So the production of biomethane is increasing as the ‘green’ gas. Because it’s become the UK’s leading renewable heat technology.

Bristol Biomethane run buses

In addition and by the end of 2015 there were 32 operational biomethane to grid projects. All consequently set to increase production substantially.  Most interestingly, 32m therms of biomethane was injected into the gas grid. That’s compared to just 300,000 in 2012 when I got thisinfo!

I’ve heard the 28 biomethane plants currently in operation have the capacity to produce enough energy. That’s so much energy. So much that it consequently meets the heating and cooking needs of more than 100,000 homes. As well as biomethane is increasingly used to power HGVs and buses.  So the fuel’s popularity has been bolstered by the government’s Renewable Heat Initiative.

So according to James Baldwin, managing director of CNG services: “Biomethane, made from waste, is a perfect renewable fuel.”  That’s because it can be seamlessly incorporated into their existing energy network. As well as it also works as a vehicle fuel. All most importantly for HGVs and buses. Growth of biomethane since the first Biomethane Day has been spectacular.

In conclusion, biomethane plants will be injecting over 2.3 billion units of gas into their gas grid. That’s the equivalent of three 60,000 tonne LNG tankers. All of them not needing to dock at our ports. And the future looks bright. Finally and also all main parties support biomethane.

However and finally Physics World reports: Green gas is being talked up of late as one new way forward for decarbonization. So what exactly is green gas? It could, in fact, be a lot of different things, some of which are far from green. In general, that depends on the sources and the counterfactuals of using/not using them.

Renewable Energy Cheaper than Natural Gas

 

Renewable Energy has completely changed the energy game so that natural gas is really fracked up to pull out of the ground when solar is cheaper. Seriously.
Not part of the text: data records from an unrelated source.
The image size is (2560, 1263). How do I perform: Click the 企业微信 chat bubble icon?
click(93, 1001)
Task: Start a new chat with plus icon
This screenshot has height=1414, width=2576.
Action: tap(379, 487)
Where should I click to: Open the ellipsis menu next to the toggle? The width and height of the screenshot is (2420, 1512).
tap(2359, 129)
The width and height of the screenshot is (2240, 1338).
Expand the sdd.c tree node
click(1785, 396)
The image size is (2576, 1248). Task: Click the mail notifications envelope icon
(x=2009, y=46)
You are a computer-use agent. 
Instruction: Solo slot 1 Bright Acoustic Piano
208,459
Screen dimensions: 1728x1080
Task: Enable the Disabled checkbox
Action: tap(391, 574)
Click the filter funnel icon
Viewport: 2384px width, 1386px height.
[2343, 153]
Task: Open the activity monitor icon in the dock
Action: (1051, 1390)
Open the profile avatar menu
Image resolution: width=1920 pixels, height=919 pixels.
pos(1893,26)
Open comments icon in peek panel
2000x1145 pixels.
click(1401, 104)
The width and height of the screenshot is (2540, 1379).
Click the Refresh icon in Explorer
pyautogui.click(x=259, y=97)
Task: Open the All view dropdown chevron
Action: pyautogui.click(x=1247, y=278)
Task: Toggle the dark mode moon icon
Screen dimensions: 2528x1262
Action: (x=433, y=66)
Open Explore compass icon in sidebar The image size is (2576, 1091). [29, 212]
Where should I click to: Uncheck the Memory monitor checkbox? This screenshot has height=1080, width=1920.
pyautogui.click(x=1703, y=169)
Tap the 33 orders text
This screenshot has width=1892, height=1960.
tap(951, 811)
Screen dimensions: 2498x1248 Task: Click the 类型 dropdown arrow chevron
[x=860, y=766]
Solar and wind are getting cheaper to mine per se than natural gas.

Now of course this statement seems far fetched so here is evidence of it.  As we see all the time, natural gas prices go up. Utility prices will always go up.  However, then there are articles I have where Bloomberg Business the real threat to renewables isn’t cheap oil; it’s cheap electricity. In the U.S., abundant natural gas has made power production exceedingly inexpensive. So the consumer then gets confused. What am I supposed to believe?